* _How to complete this task_
Once you reach the line containing "Viewport: 935px width, 563px height." in the entries below, write out that line and each one after it down to the line containing "Image resolution: width=532", exactly and with nothing added.

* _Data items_
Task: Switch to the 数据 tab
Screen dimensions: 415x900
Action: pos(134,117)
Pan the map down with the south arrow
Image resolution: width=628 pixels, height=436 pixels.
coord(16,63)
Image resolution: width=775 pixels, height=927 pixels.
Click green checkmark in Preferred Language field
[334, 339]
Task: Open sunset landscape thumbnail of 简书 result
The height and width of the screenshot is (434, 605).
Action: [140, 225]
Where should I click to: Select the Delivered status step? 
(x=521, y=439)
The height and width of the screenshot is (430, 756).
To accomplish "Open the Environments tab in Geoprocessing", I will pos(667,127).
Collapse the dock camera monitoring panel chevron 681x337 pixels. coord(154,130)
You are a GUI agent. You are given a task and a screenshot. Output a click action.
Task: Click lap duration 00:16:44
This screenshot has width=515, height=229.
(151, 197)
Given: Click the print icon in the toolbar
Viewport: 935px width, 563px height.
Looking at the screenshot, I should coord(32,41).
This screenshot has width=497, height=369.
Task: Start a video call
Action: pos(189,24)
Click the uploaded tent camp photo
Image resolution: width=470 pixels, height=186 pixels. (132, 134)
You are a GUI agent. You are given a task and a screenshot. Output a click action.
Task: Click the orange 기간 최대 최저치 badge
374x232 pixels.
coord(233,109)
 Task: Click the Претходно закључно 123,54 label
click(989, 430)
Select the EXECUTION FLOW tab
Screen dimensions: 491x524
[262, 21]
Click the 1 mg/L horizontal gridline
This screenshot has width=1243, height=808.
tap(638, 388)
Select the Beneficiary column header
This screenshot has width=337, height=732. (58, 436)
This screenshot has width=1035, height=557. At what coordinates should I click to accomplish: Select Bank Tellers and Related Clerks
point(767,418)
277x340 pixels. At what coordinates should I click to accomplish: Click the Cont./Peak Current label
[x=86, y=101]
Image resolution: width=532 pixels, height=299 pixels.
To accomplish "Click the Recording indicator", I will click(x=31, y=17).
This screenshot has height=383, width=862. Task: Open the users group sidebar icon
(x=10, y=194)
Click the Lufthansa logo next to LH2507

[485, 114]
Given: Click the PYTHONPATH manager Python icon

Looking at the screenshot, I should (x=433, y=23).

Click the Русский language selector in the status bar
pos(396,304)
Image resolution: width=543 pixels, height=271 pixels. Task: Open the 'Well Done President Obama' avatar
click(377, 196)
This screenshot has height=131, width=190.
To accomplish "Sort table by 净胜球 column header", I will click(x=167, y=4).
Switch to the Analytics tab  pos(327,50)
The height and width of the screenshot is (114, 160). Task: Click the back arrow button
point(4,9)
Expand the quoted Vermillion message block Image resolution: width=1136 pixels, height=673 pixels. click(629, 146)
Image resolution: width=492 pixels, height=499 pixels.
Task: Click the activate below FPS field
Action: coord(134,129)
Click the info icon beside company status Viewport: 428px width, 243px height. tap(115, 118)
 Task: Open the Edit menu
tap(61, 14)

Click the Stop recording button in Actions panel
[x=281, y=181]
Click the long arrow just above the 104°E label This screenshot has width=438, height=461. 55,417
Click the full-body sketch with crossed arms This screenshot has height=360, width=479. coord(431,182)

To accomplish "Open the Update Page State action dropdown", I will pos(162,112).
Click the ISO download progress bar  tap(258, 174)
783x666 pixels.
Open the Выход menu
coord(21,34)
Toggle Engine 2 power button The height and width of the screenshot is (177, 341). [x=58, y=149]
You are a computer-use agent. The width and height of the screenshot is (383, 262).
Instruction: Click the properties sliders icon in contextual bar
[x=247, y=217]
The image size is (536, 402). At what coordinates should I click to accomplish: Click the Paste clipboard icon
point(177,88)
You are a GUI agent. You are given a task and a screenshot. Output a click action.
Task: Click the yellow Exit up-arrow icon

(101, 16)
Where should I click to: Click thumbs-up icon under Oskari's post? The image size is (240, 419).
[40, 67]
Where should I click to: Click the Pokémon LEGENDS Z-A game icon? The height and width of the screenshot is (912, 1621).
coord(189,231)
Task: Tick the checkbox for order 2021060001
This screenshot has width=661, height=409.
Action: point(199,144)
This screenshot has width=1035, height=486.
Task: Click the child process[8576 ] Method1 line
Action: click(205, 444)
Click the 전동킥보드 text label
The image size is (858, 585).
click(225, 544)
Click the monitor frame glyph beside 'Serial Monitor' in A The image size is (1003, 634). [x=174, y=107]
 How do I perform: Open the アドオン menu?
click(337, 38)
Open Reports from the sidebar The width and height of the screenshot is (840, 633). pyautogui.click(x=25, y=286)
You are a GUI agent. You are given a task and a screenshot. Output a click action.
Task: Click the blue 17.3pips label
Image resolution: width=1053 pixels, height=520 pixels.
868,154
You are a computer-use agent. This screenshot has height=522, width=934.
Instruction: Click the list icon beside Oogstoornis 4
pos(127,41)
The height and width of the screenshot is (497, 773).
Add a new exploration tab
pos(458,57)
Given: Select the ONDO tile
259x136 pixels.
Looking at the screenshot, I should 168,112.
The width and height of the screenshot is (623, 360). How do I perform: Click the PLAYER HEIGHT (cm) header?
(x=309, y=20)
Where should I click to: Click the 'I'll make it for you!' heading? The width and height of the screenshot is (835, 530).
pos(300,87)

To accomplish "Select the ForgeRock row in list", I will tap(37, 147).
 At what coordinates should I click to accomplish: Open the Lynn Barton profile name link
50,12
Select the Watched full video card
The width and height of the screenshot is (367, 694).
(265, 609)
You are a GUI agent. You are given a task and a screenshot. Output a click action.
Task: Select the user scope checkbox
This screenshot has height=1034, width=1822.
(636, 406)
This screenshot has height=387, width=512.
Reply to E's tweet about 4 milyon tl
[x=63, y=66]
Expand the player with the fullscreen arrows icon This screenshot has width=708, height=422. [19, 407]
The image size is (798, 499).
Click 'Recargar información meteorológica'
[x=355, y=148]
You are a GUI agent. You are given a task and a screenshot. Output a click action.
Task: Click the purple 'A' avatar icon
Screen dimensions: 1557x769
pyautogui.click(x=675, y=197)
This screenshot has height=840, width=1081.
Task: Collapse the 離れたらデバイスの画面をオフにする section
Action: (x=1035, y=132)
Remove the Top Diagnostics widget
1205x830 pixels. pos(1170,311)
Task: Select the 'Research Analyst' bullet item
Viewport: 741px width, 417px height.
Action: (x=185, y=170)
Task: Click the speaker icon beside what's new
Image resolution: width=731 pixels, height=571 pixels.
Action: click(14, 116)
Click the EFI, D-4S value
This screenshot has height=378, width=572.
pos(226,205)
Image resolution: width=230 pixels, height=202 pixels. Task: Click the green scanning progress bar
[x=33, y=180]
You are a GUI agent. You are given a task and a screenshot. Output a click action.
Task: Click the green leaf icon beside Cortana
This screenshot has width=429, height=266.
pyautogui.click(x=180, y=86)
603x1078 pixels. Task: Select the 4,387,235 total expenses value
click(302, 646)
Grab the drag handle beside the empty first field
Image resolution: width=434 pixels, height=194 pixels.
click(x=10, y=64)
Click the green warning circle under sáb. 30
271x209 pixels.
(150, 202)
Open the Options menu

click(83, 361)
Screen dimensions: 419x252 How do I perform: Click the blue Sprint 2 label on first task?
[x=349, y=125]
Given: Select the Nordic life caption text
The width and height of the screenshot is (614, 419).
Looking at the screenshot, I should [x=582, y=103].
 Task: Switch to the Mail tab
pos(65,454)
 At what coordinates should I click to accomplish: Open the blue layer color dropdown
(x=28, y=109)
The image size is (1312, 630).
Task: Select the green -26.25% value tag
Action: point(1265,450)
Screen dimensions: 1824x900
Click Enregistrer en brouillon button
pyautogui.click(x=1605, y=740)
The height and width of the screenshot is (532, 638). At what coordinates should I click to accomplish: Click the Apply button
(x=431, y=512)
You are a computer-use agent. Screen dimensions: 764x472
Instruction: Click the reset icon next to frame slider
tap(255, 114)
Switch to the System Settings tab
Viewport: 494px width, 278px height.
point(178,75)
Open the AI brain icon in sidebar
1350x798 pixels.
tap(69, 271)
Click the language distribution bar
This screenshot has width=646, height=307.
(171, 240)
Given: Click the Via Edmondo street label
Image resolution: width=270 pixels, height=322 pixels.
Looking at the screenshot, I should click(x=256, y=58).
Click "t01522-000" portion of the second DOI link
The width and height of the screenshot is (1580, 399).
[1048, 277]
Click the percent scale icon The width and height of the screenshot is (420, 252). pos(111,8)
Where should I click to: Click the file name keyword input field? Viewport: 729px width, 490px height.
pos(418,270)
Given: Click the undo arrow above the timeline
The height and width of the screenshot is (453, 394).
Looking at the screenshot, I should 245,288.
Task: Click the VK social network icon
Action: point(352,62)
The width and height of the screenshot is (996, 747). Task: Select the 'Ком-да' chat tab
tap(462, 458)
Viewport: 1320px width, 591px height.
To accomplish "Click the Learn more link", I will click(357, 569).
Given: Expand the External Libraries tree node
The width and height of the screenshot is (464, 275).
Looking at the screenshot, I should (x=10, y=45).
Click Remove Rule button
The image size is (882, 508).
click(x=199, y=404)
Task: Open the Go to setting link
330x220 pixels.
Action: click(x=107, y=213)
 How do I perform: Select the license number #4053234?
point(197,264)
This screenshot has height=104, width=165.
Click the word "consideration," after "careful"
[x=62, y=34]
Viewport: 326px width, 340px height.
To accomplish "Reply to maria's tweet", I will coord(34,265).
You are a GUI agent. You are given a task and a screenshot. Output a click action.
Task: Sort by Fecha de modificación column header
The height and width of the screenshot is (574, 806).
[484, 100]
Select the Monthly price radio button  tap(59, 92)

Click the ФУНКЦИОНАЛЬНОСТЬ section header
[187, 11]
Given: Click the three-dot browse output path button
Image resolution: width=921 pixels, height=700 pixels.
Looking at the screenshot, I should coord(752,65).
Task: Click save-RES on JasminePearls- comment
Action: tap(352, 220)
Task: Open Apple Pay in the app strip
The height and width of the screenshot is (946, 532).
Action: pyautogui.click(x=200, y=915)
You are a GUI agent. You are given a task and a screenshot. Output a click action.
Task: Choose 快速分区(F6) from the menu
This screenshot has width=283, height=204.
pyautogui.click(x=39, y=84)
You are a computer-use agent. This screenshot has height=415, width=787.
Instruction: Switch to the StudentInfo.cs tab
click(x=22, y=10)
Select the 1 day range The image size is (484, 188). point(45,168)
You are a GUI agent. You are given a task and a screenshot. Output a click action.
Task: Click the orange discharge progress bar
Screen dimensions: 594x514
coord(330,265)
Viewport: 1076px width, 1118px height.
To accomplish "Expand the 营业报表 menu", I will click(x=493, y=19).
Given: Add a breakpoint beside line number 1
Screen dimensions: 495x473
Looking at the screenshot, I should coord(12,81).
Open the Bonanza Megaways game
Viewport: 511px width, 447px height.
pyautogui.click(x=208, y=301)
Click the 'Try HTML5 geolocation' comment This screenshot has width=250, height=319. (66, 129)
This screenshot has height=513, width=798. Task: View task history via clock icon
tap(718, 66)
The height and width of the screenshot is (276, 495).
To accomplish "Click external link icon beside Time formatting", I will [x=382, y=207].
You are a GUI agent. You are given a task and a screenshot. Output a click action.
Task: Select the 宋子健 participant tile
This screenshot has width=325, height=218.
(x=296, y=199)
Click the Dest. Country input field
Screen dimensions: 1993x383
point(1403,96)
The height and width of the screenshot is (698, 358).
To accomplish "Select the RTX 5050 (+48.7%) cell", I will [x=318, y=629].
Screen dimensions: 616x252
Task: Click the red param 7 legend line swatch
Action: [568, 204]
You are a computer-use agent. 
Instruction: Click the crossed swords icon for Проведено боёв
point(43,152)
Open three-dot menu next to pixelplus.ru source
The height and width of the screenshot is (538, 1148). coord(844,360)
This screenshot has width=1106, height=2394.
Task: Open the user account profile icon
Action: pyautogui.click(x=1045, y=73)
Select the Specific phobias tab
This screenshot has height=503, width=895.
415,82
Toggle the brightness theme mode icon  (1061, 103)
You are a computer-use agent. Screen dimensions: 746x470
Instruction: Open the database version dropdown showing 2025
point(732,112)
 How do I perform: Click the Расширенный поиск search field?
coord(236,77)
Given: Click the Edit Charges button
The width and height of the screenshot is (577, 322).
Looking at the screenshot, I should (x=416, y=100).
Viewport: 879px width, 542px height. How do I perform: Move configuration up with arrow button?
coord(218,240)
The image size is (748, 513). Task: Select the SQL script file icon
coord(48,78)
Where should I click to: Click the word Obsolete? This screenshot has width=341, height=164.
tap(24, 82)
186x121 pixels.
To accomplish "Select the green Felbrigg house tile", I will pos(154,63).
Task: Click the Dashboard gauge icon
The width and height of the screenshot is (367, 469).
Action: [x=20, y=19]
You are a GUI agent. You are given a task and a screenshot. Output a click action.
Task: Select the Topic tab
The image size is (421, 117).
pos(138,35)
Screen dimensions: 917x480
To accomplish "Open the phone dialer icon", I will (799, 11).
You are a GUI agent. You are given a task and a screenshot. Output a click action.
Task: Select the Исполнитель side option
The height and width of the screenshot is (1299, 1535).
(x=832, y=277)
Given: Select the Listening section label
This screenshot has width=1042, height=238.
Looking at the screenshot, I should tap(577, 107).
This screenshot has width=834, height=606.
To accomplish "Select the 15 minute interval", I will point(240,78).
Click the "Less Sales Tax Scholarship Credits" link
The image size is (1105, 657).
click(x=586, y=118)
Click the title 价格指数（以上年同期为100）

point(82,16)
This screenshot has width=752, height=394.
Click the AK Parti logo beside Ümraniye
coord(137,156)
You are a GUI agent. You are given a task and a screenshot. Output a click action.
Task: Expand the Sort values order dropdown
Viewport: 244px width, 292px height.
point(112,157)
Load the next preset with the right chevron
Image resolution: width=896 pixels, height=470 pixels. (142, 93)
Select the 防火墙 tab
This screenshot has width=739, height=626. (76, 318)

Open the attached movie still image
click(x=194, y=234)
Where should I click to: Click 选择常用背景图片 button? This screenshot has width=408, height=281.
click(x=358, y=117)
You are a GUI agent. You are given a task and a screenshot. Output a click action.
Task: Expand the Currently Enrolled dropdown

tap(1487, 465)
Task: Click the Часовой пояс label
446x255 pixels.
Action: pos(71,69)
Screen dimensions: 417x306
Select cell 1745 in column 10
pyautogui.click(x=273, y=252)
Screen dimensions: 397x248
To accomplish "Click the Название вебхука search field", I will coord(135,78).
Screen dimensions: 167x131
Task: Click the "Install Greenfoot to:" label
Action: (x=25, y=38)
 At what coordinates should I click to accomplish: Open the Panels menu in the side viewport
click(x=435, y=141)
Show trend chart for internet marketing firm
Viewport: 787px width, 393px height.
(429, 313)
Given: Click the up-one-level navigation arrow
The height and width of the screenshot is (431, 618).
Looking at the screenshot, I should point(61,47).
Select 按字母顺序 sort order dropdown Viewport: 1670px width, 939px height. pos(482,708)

* _The completed task_
Viewport: 935px width, 563px height.
Looking at the screenshot, I should coord(32,41).
This screenshot has width=497, height=369.
Task: Start a video call
Action: pos(189,24)
Click the uploaded tent camp photo
Image resolution: width=470 pixels, height=186 pixels. (132, 134)
You are a GUI agent. You are given a task and a screenshot. Output a click action.
Task: Click the orange 기간 최대 최저치 badge
374x232 pixels.
coord(233,109)
 Task: Click the Претходно закључно 123,54 label
click(989, 430)
Select the EXECUTION FLOW tab
Screen dimensions: 491x524
[262, 21]
Click the 1 mg/L horizontal gridline
This screenshot has width=1243, height=808.
tap(638, 388)
Select the Beneficiary column header
This screenshot has width=337, height=732. (58, 436)
This screenshot has width=1035, height=557. At what coordinates should I click to accomplish: Select Bank Tellers and Related Clerks
point(767,418)
277x340 pixels. At what coordinates should I click to accomplish: Click the Cont./Peak Current label
[x=86, y=101]
Image resolution: width=532 pixels, height=299 pixels.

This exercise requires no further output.